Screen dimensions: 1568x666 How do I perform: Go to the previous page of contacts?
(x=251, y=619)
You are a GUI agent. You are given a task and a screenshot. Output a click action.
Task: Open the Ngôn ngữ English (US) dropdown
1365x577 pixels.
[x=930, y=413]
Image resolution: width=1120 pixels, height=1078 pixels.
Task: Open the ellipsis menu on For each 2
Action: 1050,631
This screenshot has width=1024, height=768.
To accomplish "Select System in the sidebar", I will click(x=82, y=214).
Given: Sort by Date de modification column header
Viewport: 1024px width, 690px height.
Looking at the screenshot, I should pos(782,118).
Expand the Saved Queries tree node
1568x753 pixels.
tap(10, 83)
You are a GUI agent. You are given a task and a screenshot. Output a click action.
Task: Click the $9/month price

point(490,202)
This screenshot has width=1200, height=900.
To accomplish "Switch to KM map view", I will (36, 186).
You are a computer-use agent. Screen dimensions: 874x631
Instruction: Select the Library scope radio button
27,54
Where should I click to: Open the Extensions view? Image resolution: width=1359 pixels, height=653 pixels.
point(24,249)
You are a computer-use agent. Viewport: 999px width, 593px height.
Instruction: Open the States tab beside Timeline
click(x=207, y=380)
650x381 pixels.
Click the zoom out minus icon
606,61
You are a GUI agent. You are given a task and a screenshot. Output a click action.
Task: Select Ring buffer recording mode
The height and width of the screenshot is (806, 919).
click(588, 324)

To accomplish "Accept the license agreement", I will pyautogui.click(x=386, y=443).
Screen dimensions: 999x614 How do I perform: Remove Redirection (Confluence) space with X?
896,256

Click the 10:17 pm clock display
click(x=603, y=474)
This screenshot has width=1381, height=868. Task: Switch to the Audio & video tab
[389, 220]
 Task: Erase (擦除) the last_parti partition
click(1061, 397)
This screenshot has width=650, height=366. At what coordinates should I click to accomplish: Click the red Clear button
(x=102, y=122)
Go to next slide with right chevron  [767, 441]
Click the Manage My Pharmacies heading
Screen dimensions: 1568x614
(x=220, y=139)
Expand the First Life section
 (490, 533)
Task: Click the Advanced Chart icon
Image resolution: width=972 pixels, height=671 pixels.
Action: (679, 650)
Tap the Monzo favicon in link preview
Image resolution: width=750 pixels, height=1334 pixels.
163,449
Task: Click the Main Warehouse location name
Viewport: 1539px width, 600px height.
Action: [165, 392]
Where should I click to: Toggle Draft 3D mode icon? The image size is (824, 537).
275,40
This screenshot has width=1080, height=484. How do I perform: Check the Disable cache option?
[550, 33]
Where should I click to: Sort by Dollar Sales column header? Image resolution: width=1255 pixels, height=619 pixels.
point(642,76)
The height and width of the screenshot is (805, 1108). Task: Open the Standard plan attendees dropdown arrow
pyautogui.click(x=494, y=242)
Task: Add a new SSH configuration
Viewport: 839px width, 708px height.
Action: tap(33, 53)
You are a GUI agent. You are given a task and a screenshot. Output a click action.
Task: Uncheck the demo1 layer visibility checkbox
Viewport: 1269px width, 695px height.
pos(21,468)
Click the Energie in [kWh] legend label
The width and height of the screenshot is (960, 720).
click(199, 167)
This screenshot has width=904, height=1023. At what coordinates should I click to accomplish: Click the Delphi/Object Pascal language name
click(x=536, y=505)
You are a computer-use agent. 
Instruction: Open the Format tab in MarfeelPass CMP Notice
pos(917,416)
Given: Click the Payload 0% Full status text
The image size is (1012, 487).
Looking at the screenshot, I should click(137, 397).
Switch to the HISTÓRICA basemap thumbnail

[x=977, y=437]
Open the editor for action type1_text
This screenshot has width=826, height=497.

PROBLEM REQUIREMENTS
In the reply, include exactly the lines from the beginning of the entries above through the line holding "Given: Sort by", and nothing besides.

WRITTEN ANSWER
Screen dimensions: 1568x666 How do I perform: Go to the previous page of contacts?
(x=251, y=619)
You are a GUI agent. You are given a task and a screenshot. Output a click action.
Task: Open the Ngôn ngữ English (US) dropdown
1365x577 pixels.
[x=930, y=413]
Image resolution: width=1120 pixels, height=1078 pixels.
Task: Open the ellipsis menu on For each 2
Action: 1050,631
This screenshot has width=1024, height=768.
To accomplish "Select System in the sidebar", I will click(x=82, y=214).
Given: Sort by Date de modification column header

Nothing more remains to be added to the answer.